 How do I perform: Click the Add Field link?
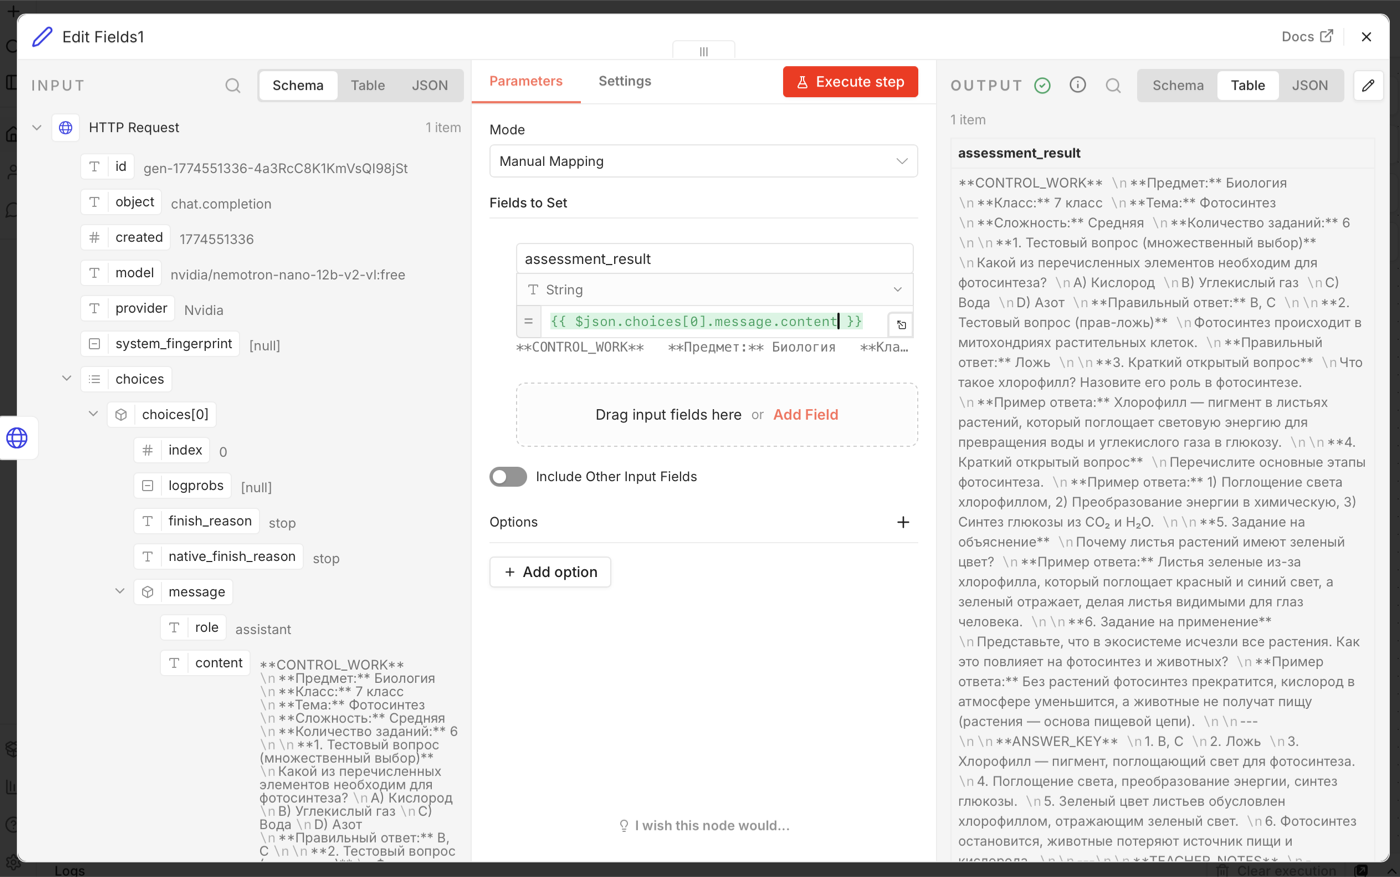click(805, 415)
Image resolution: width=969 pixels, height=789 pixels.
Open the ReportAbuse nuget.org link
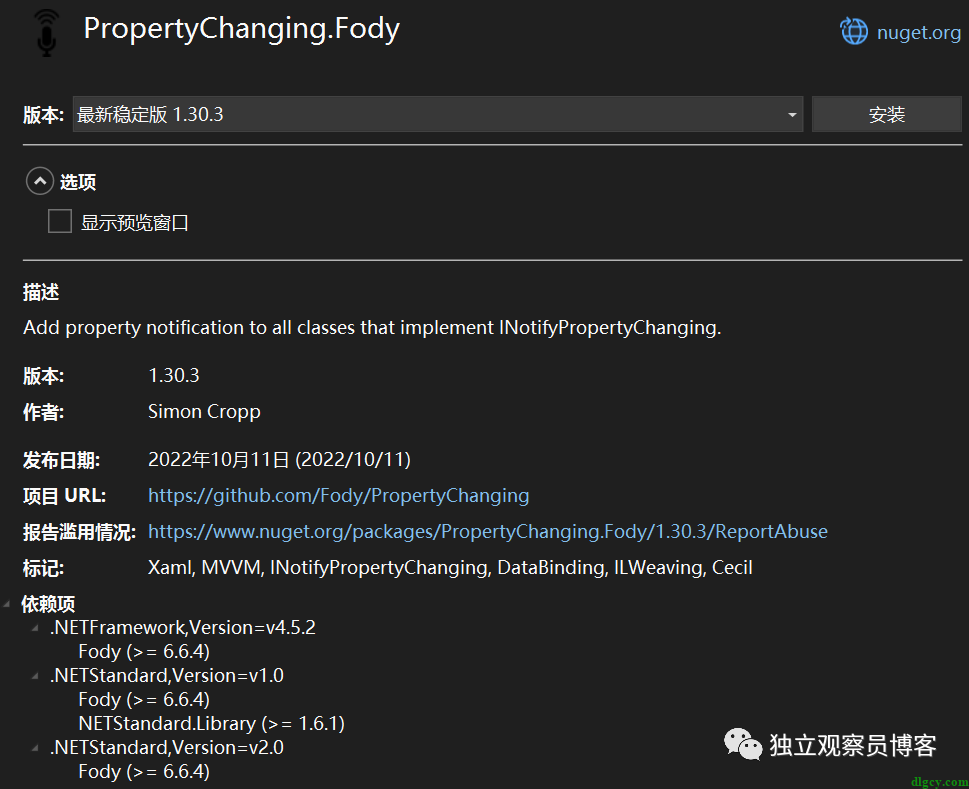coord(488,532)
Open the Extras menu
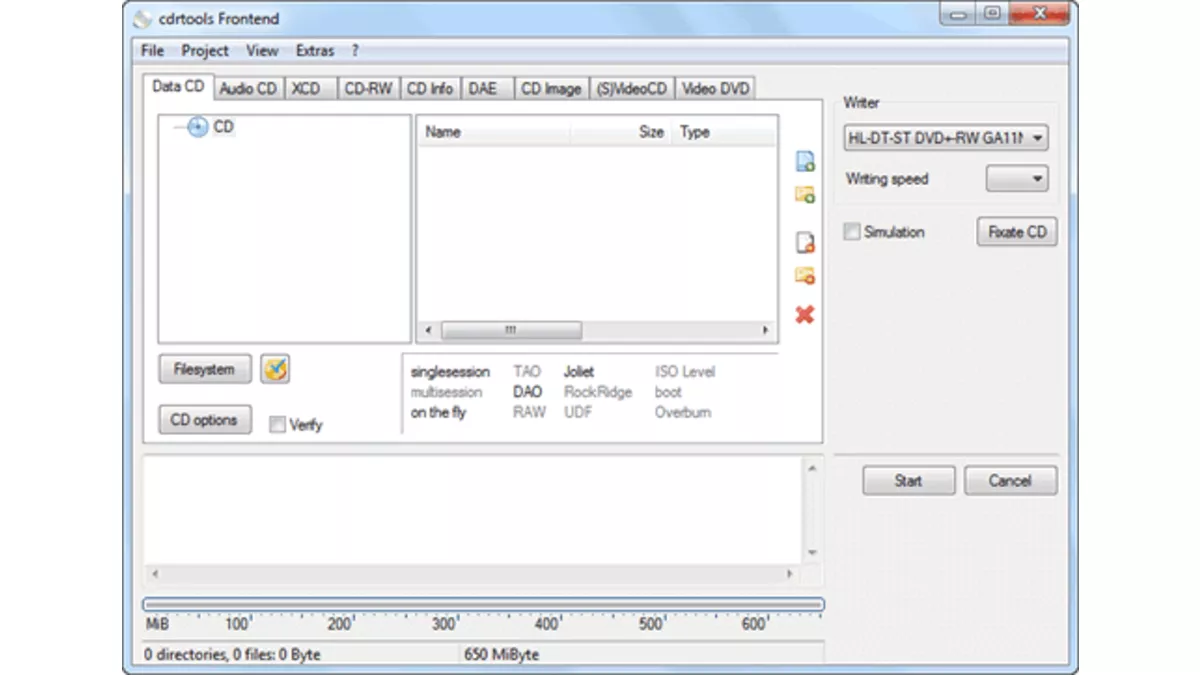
----------
Stated task -
Write out everything from the line containing "Image resolution: width=969" down to the end of the entries, word for word, and leave the pictures out.

Solution to this exercise -
Image resolution: width=969 pixels, height=789 pixels.
Open the ReportAbuse nuget.org link
coord(488,532)
Open the Extras menu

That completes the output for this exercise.